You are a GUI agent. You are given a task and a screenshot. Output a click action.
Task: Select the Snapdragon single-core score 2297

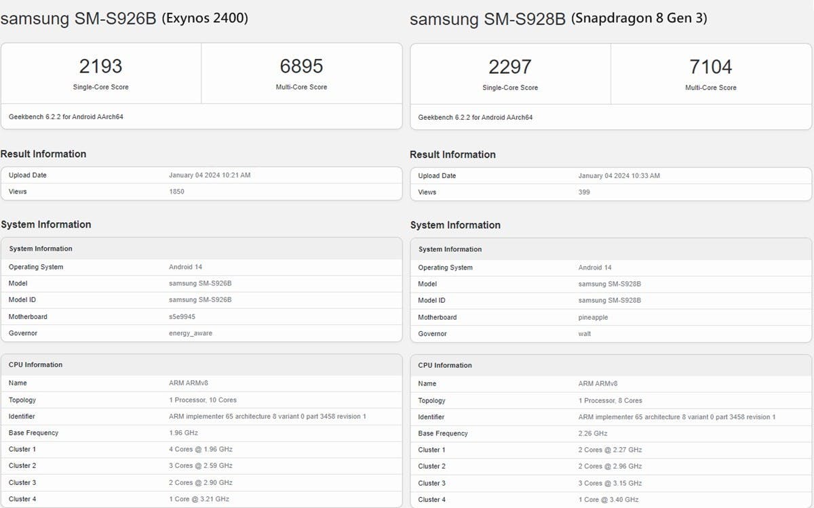tap(510, 67)
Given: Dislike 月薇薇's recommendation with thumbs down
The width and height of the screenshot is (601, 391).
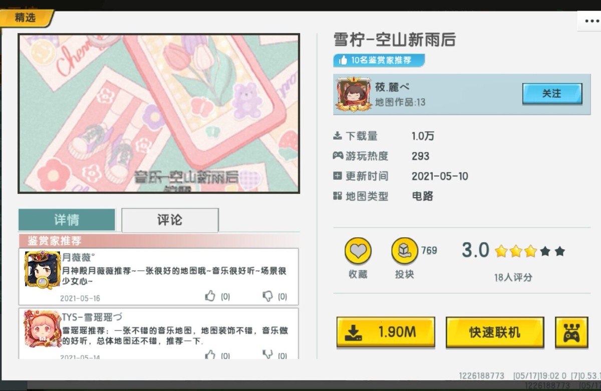Looking at the screenshot, I should 268,296.
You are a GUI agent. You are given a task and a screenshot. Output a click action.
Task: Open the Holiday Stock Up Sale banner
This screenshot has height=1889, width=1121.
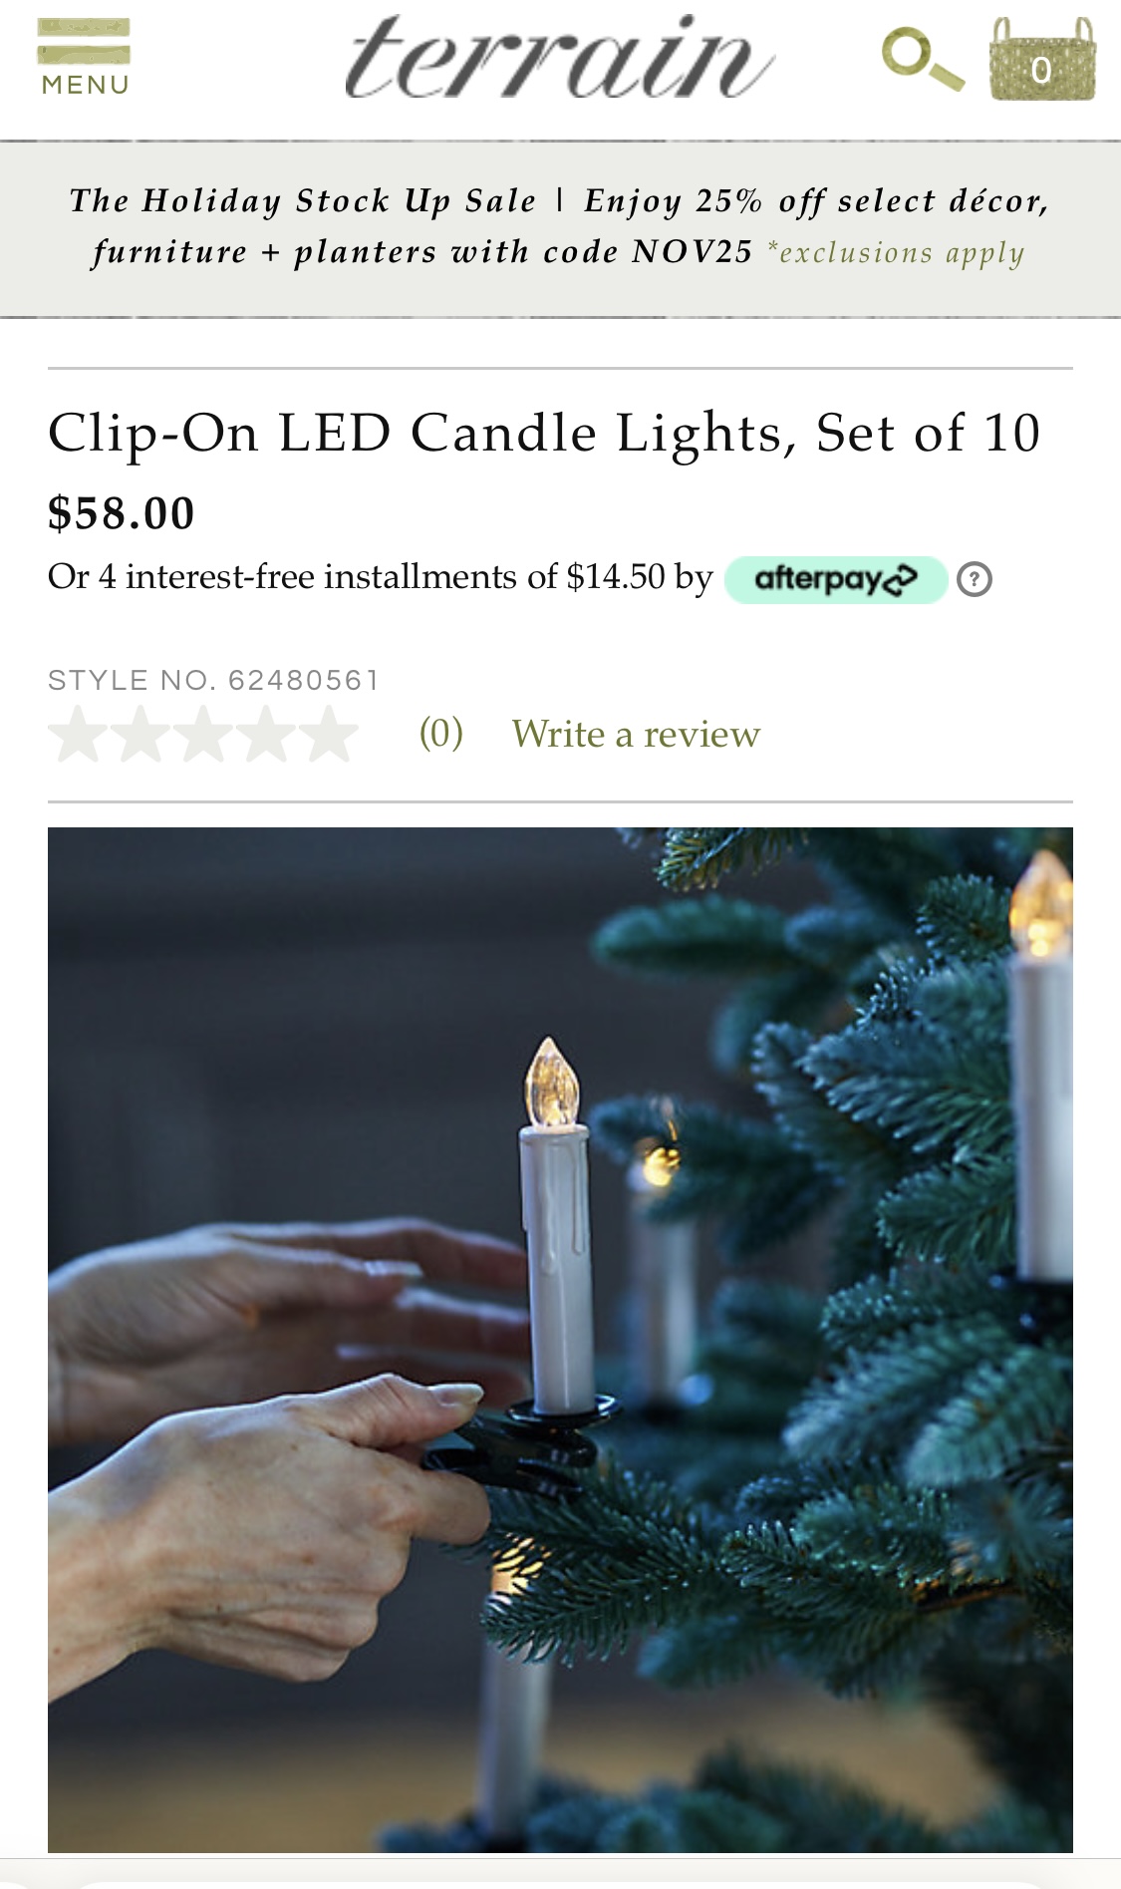click(x=560, y=228)
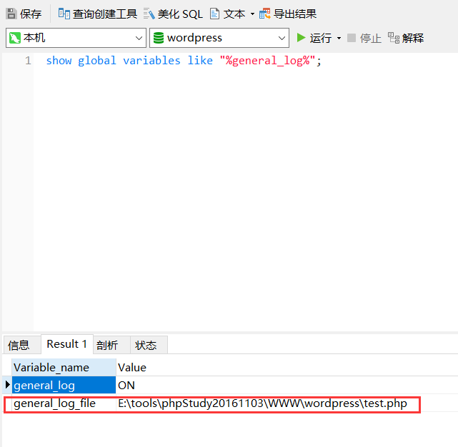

○ ○ ○

* _Task item_: Transcribe every entry exactly, omitting pictures.

* _Solution for this exercise_:
You are a GUI agent. You are given a task and a screenshot. Output a click action.
Task: Select the Snapdragon single-core score 2297

tap(510, 67)
Given: Dislike 月薇薇's recommendation with thumbs down
The width and height of the screenshot is (601, 391).
Looking at the screenshot, I should 268,296.
You are a GUI agent. You are given a task and a screenshot. Output a click action.
Task: Open the Holiday Stock Up Sale banner
This screenshot has height=1889, width=1121.
click(x=560, y=228)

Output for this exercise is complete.